There are certainly feminist implications here. But Mehrjui's film is a character study, not a treatise. Within Leila swirl conflicts between romantic love and duty, assertiveness and passivity -- conflicts with no clear dividing line. She yields to her mother-in-law, but stands up to her husband. She tries to tell herself, "God didn't give me children; instead He has given me endless patience and endurance."

Although the film can be viewed as a kind of love triangle, this is Leila's story. She is played by the astonishingly beautiful Leila Hatami. It's often said of some actress that "the camera loves her," but how often does said actress wear clothing that obscures all but her face? When actors speak a language not our own, it's more difficult to appreciate their work. Still, without knowing a single word of Farsi, one can hear the sweet expressiveness in Hatami's voice. And her downcast eyes require no subtitles.

This film is photographed and edited adventurously, with liberal use of jump cuts. We see and hear a psychological reality, not a literal one. We often hear Leila's thoughts. When she's on the phone, we hear both sides of the conversation -- as Leila would. Many scenes in the couple's home are bathed in a reddish glow, which sometimes explodes to take over the whole screen. (Leila reflects: "Like our lives, the house had taken on a different hue.") Characters at times speak directly to the camera. Sounds from one scene leak into the next, just as in real life, when our thoughts fail to keep pace with our movements. The images are simple: a pot of tea overflowing, pearls falling into a sink, and faces, faces, faces. In one shot, we see nothing, but suddenly become aware -- as if our eyes had adjusted to the darkness -- that a face is peering out at us. These uncluttered images build in impact, all the way to the superbly ambiguous ending.

Perhaps critics shouldn't build a film up too much, so as to allow viewers to discover it for themselves, and not create unrealistic expectations. After all, it's very subjective -- just what moves people. But there are artistic experiences -- Bach's Third Brandenburg, say -- in which every note seems mathematically predetermined. Leila approaches that kind of crystalline perfection.

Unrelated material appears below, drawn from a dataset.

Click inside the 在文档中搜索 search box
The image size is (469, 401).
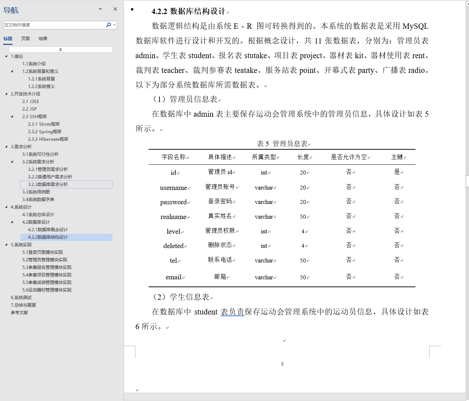point(54,25)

Waiting for the cage to open

Another film that begins on an idyllic note is Deepa Mehta's Earth, the successor to her Fire. Earth is about the partition of India in 1947 as seen through the eyes of Lenny, an 8-year-old girl in a prosperous Parsee family. This family is at the eye of a storm that tears apart Hindus, Muslims, and Sikhs.

Much of this film is in English, but it's heavily accented, and there's a lot of work involved in sorting out the various characters and their ethnicities. Pay close attention at the beginning, or you may be lost. For me, the characters came alive on a second viewing.

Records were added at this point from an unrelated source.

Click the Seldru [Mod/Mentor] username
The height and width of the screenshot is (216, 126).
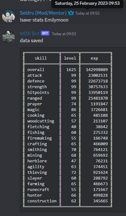pos(43,13)
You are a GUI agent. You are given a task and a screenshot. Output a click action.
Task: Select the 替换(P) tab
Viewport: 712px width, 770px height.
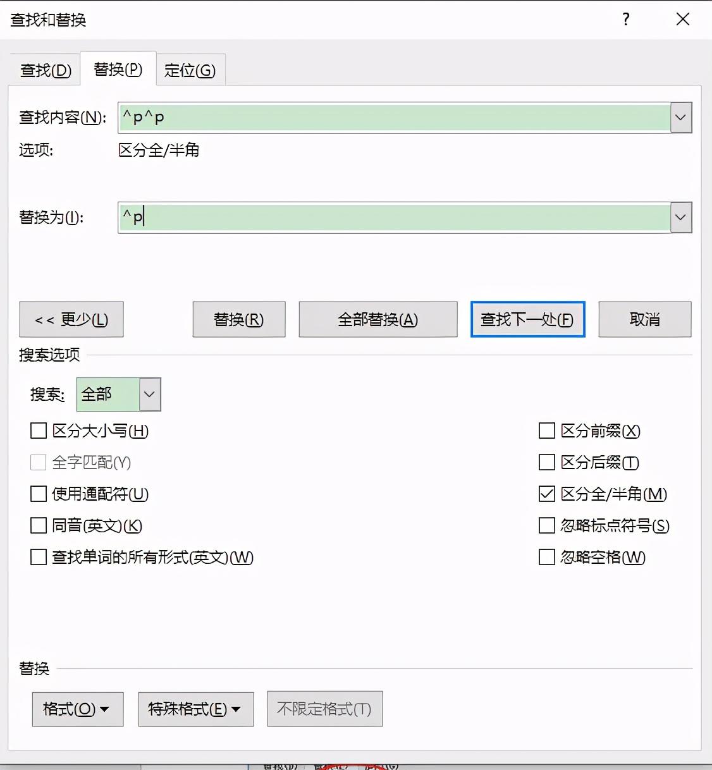pyautogui.click(x=117, y=70)
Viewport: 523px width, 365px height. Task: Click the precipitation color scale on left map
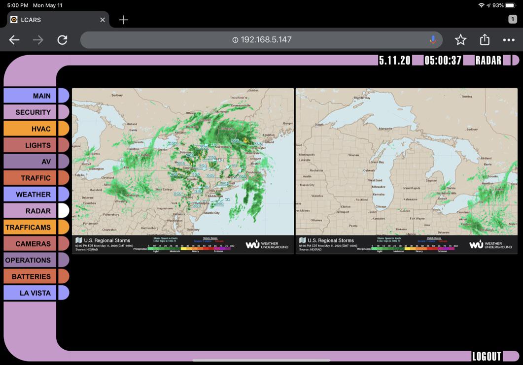[x=189, y=249]
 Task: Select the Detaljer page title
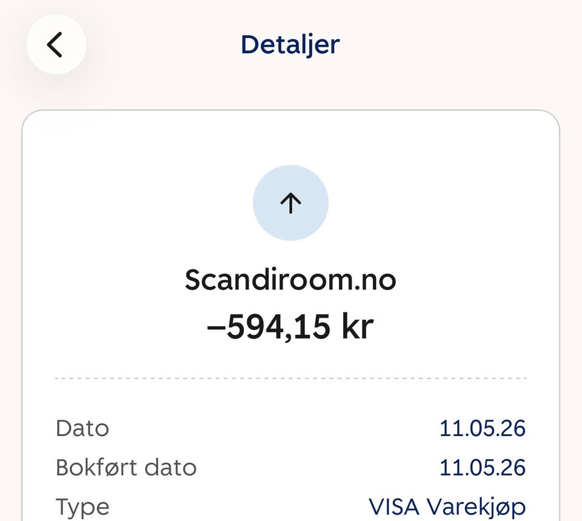(x=290, y=45)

If the reserve of Leila leaves you exasperated, then by all means see this film. Mehta has a gift for eroticism -- even in a scene of kite-flying.

The screenplay makes repeated use of animal metaphors: one of a woman's admirers tells her "We all hover around you, like moths around a lamp." Lenny's mother, explaining their neutrality, compares the Parsees to chameleons, assuming the shade of those around them. And in an ominous reference to the beast within, unleashed by partition, we hear of the lion in the zoo: "He just lies there, waiting for the cage to open."

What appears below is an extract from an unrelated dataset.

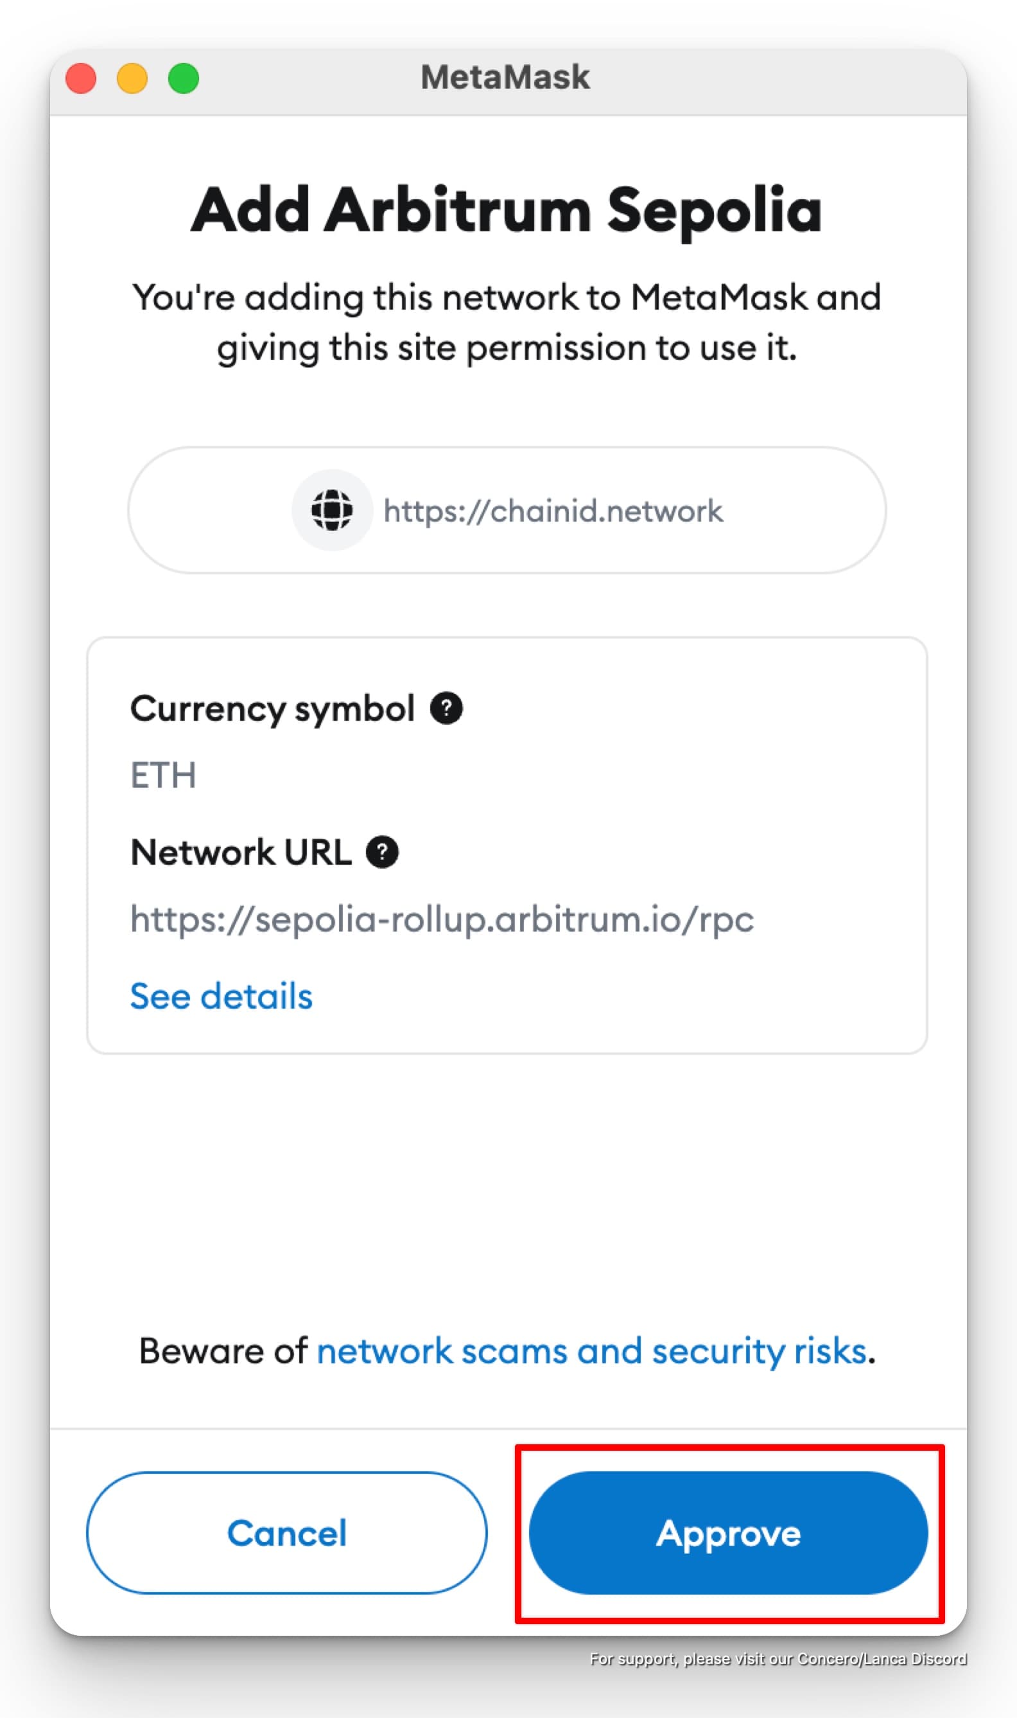Image resolution: width=1017 pixels, height=1718 pixels.
Task: Click the globe icon beside chainid.network
Action: (x=332, y=510)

If the partition of India seems remote today (especially to Americans), consider that it's hardly a dead issue. While filming a riot scene for this film, the extras were so carried away that they set off the real thing. India and Pakistan both now possess nuclear weapons. Furthermore, these problems are not confined to one region of the world. Quite recently, we've seen the flare-up of ethnic hatreds and the cynical response of the so-called great powers. Filmmaker Mehta declares that "we hoped to understand why war is waged and why friends turn enemies, and why battles are invariably fought on women's bodies."

These two films will play September 24-30: Leila at the Varsity, Earth at the Egyptian.